Gather the lines below that include the string "computer", copying each in full.

Data records:

┏━━

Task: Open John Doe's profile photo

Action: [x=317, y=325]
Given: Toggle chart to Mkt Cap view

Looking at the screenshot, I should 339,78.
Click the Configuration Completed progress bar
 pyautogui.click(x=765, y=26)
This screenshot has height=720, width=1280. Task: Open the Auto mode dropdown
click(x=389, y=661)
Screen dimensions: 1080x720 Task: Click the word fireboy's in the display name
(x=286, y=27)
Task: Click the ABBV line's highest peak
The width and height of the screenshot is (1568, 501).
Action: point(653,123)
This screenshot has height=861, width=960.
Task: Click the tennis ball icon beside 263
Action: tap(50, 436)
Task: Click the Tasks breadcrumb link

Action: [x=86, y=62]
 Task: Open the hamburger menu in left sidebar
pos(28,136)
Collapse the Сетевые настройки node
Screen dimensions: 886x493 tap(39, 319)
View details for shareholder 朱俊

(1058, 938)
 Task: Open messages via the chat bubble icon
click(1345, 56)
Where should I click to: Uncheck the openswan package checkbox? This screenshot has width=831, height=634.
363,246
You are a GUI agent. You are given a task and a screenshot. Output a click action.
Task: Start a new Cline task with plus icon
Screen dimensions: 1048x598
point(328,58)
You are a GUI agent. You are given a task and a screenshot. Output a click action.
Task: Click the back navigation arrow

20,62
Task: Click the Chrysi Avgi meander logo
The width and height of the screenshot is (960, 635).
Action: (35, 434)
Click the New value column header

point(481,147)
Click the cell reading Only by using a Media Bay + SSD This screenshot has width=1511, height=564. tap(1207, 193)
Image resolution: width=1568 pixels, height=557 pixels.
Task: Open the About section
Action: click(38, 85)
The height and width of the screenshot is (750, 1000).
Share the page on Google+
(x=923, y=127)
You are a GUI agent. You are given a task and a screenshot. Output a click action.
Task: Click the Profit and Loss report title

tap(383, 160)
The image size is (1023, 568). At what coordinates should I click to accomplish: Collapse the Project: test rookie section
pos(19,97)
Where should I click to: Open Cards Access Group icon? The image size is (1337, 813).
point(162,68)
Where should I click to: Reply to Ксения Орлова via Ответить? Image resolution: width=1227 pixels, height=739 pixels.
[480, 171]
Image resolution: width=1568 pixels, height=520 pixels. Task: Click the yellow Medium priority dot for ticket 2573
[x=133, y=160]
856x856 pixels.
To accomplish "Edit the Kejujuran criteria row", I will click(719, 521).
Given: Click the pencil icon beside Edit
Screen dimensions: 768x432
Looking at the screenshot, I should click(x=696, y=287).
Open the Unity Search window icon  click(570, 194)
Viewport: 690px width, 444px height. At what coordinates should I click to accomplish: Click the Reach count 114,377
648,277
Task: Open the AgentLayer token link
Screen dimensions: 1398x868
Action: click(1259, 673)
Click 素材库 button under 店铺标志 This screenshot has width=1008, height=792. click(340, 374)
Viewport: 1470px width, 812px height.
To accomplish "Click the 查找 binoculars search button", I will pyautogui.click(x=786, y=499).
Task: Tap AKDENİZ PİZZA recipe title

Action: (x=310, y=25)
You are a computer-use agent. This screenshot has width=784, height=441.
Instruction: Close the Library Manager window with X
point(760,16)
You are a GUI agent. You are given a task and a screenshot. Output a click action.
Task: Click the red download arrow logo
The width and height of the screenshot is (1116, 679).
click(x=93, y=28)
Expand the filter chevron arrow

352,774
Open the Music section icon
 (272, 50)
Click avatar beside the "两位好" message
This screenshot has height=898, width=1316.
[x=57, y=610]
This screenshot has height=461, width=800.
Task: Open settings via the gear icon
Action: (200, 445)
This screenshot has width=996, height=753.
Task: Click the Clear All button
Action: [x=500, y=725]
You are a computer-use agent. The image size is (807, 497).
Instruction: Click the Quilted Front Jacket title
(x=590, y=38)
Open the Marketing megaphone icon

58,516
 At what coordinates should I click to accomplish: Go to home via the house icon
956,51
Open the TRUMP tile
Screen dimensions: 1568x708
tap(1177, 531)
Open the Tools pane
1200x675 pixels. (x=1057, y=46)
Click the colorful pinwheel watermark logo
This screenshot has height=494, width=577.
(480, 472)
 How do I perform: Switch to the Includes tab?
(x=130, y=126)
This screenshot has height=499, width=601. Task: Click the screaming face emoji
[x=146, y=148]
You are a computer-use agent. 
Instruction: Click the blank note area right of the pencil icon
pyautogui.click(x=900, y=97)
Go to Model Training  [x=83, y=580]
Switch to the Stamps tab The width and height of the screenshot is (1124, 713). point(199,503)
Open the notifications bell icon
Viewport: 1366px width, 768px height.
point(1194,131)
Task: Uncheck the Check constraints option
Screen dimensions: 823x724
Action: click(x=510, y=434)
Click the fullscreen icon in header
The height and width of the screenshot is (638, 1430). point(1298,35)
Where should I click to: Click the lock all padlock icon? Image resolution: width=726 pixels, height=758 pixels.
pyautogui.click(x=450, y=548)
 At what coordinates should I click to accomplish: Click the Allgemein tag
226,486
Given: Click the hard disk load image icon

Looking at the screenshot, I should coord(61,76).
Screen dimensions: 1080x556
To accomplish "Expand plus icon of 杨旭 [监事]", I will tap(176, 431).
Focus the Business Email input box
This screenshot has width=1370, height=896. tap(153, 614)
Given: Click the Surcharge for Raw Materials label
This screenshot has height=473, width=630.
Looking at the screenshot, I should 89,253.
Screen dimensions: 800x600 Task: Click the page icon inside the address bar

┗━━

Exercise solution:
You are a computer-use agent. This screenshot has width=784, height=441.
You are a computer-use agent. The image size is (807, 497).
You are a computer-use agent. 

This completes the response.